(EXCERPTED DATA Opens)
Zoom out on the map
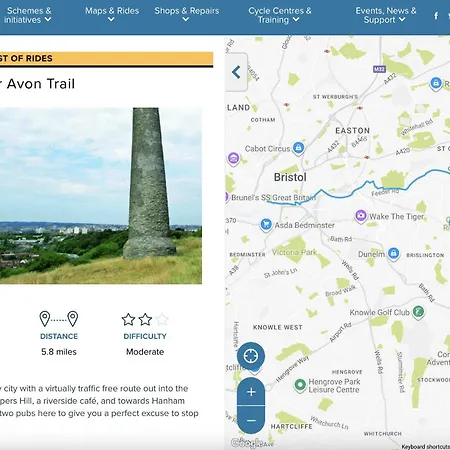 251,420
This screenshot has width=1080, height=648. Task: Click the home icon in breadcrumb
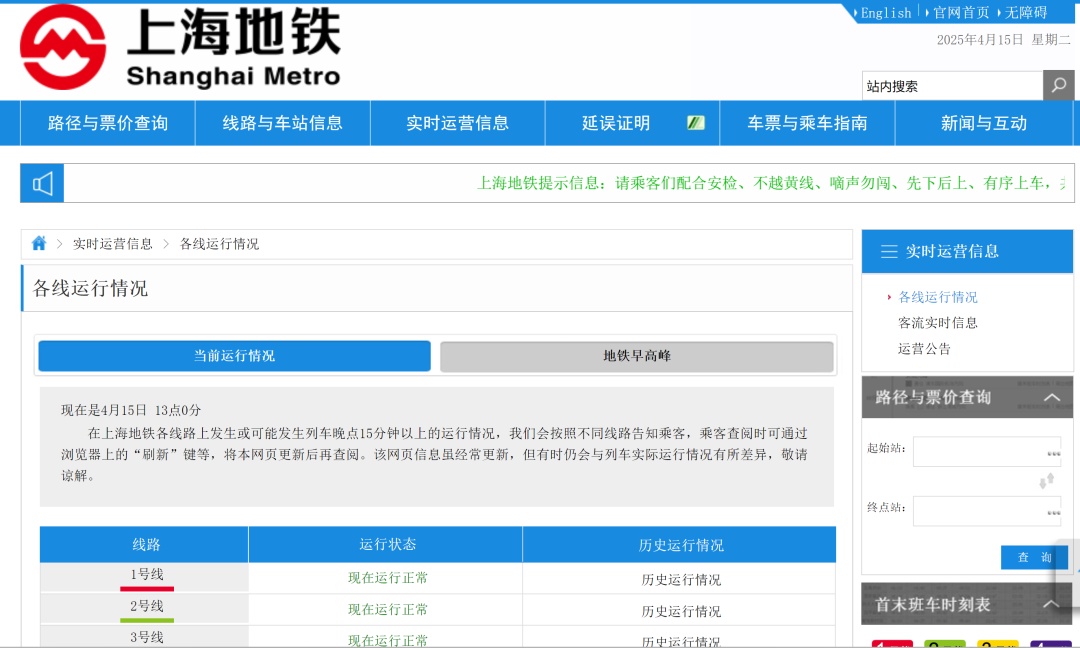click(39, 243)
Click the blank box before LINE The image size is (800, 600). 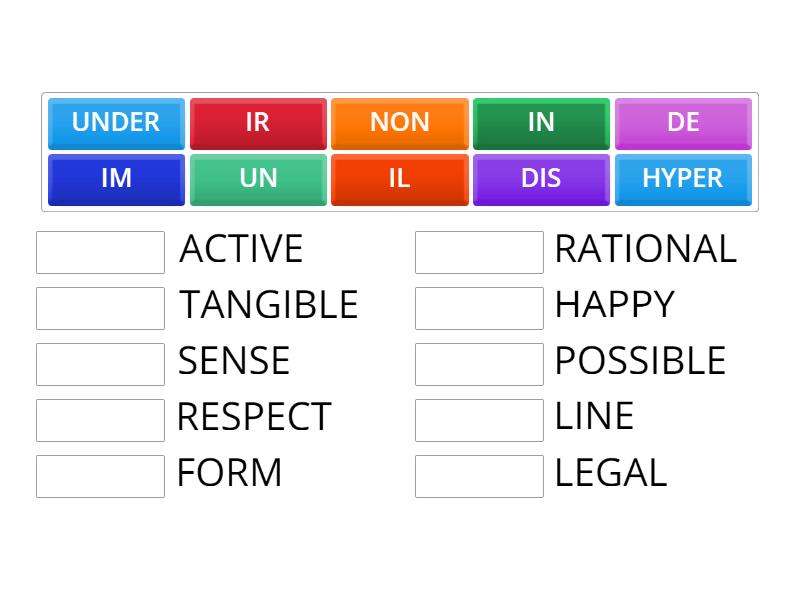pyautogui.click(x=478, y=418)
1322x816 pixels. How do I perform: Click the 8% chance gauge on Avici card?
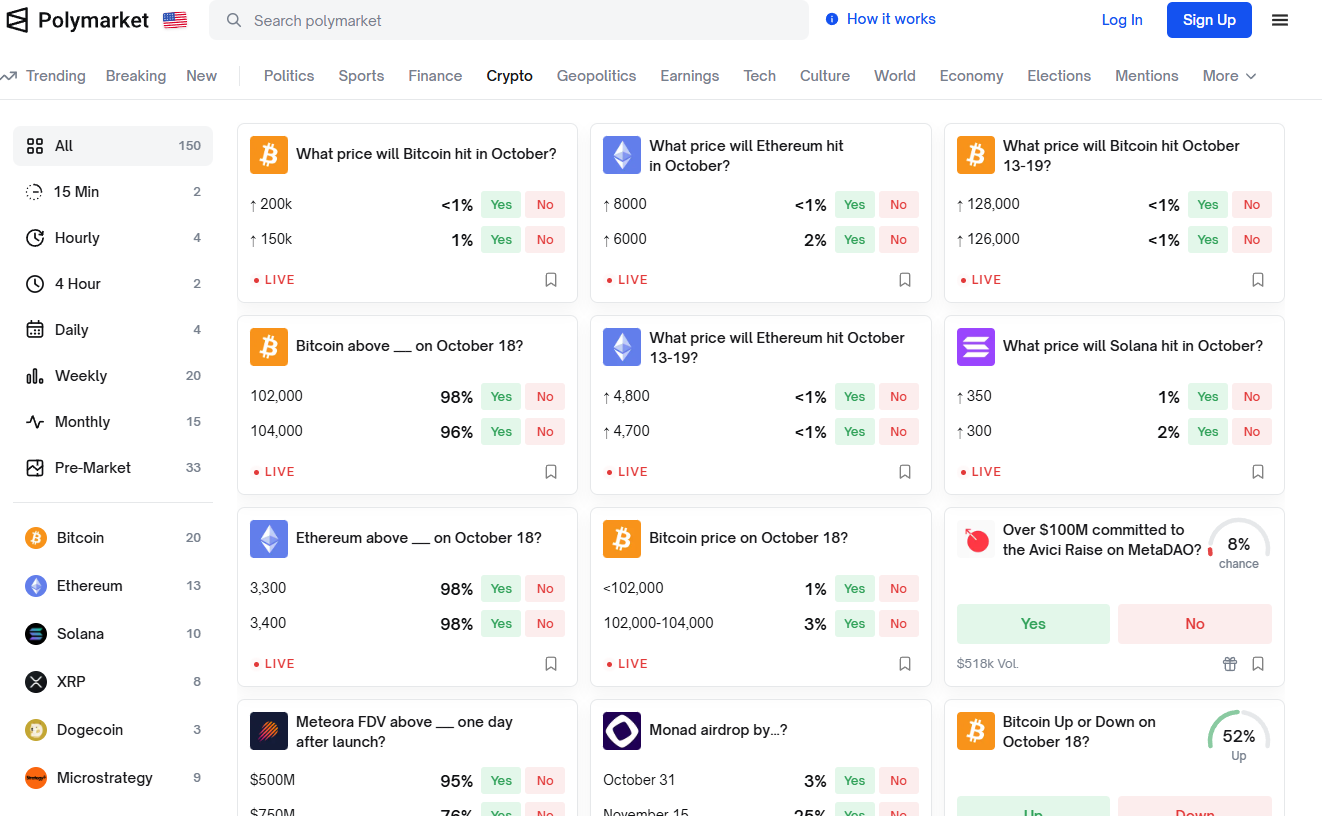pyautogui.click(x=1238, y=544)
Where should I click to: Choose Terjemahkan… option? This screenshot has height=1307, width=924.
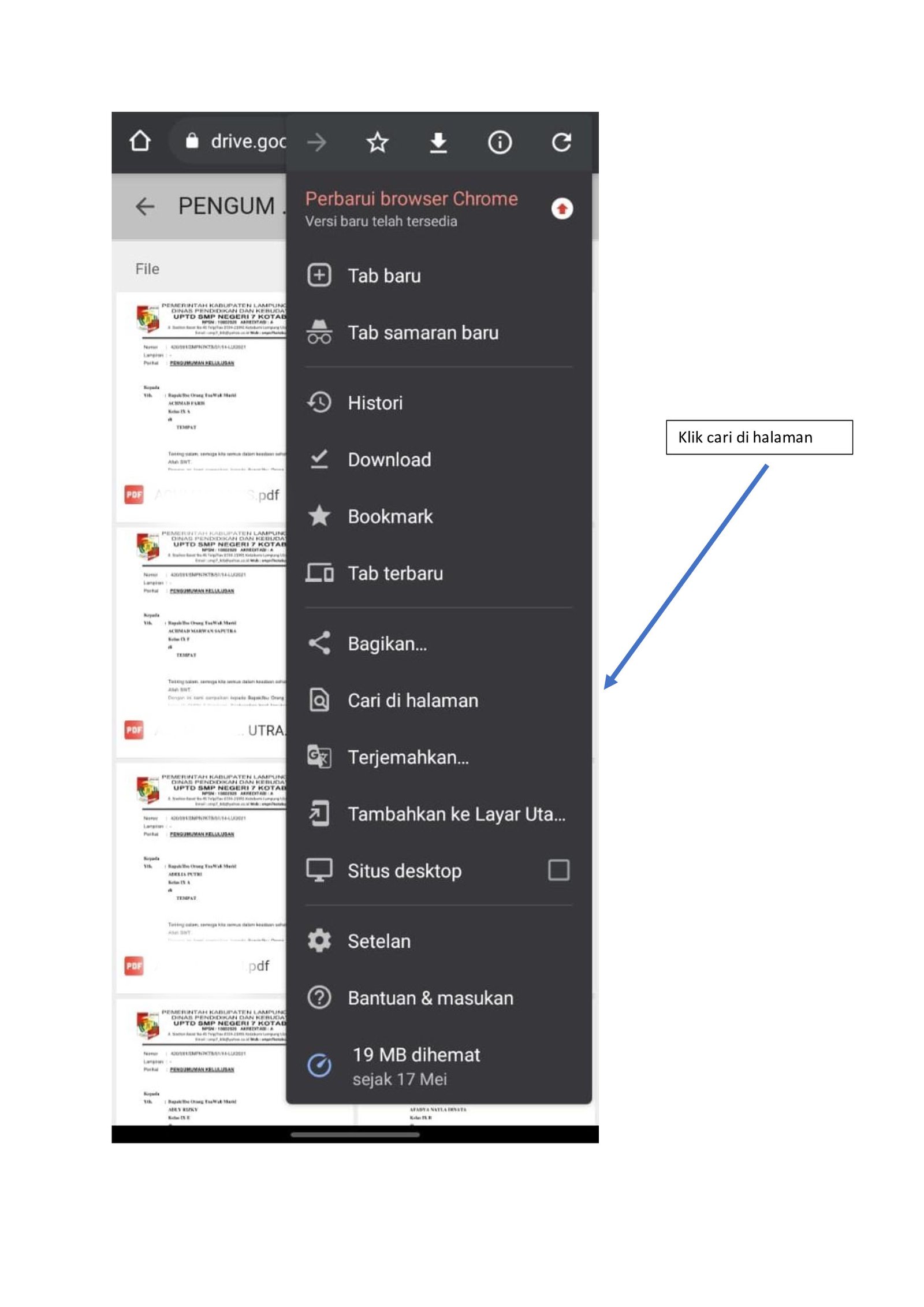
(EXCERPTED DATA Closes)
TASK GOAL ▸
Where the line with "1322x816 pixels. How" appears, begin there and transcribe exactly through the last line of the data, leaving all pictures aside.

OUTPUT OF THE TASK ▸
1322x816 pixels. How do I perform: Click the 8% chance gauge on Avici card?
pyautogui.click(x=1238, y=544)
Where should I click to: Choose Terjemahkan… option? This screenshot has height=1307, width=924.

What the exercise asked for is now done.